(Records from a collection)
━━━━
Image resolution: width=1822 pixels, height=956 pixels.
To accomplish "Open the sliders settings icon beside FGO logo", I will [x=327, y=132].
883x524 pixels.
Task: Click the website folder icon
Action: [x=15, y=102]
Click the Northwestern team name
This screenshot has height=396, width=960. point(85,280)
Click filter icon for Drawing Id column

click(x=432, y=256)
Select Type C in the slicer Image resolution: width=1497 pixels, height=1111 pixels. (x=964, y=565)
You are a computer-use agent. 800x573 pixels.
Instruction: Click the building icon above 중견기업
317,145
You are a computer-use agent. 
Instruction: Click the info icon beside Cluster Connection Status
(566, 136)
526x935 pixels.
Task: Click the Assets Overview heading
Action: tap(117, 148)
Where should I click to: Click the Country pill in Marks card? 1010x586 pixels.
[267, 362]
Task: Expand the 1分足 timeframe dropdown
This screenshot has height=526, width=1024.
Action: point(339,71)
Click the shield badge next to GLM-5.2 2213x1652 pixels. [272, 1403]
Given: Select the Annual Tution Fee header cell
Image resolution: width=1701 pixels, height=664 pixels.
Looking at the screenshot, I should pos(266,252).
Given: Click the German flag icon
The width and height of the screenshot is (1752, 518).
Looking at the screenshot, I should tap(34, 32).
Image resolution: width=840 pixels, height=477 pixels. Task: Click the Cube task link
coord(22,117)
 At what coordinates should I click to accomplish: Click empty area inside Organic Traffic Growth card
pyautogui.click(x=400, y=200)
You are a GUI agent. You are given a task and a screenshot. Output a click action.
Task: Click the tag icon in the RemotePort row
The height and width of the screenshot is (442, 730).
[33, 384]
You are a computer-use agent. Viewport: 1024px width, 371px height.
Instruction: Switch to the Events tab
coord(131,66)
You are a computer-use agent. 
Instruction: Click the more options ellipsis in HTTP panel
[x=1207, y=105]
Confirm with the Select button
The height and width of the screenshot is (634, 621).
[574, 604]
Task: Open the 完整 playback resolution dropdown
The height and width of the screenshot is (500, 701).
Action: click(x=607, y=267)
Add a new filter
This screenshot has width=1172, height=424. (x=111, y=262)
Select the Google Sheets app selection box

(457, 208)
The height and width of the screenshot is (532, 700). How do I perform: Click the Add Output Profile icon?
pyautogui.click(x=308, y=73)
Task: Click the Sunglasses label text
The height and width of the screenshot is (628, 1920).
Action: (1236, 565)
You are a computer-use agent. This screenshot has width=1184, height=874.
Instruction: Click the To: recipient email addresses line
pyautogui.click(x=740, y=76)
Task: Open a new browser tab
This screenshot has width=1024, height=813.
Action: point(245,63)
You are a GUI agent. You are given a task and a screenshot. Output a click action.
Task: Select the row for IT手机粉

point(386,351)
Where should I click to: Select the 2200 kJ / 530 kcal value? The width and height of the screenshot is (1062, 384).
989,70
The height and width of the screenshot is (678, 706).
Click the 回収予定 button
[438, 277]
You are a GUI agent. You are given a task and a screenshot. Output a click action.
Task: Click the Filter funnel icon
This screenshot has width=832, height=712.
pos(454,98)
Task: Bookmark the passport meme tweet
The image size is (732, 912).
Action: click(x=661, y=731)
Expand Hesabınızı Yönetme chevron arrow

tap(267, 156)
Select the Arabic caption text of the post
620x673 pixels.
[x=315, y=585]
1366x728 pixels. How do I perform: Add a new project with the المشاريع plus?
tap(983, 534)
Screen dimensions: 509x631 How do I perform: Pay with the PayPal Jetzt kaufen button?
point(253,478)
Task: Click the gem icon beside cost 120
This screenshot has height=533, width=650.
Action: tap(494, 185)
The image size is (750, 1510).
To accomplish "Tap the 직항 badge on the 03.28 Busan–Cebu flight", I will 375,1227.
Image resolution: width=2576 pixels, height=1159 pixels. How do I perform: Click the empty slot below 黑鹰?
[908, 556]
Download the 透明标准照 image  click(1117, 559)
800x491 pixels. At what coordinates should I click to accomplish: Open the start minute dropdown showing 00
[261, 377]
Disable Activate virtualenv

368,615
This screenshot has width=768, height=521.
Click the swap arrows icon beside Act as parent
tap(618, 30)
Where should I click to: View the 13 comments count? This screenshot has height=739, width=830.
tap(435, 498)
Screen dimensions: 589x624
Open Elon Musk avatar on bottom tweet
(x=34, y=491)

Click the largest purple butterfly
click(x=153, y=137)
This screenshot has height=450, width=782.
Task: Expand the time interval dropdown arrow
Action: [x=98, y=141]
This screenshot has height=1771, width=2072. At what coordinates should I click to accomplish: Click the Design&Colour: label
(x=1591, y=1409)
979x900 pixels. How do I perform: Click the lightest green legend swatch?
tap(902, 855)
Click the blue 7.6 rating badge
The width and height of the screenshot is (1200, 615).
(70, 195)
━━━━
■ ACTIVITY ■
What is wanted is every line from the first line of the entries through the line that contains "You are a computer-use agent. 800x573 pixels.", given again exactly.

■ RESPONSE FOR THIS EXERCISE ■
Image resolution: width=1822 pixels, height=956 pixels.
To accomplish "Open the sliders settings icon beside FGO logo", I will [x=327, y=132].
883x524 pixels.
Task: Click the website folder icon
Action: [x=15, y=102]
Click the Northwestern team name
This screenshot has height=396, width=960. point(85,280)
Click filter icon for Drawing Id column

click(x=432, y=256)
Select Type C in the slicer Image resolution: width=1497 pixels, height=1111 pixels. (x=964, y=565)
You are a computer-use agent. 800x573 pixels.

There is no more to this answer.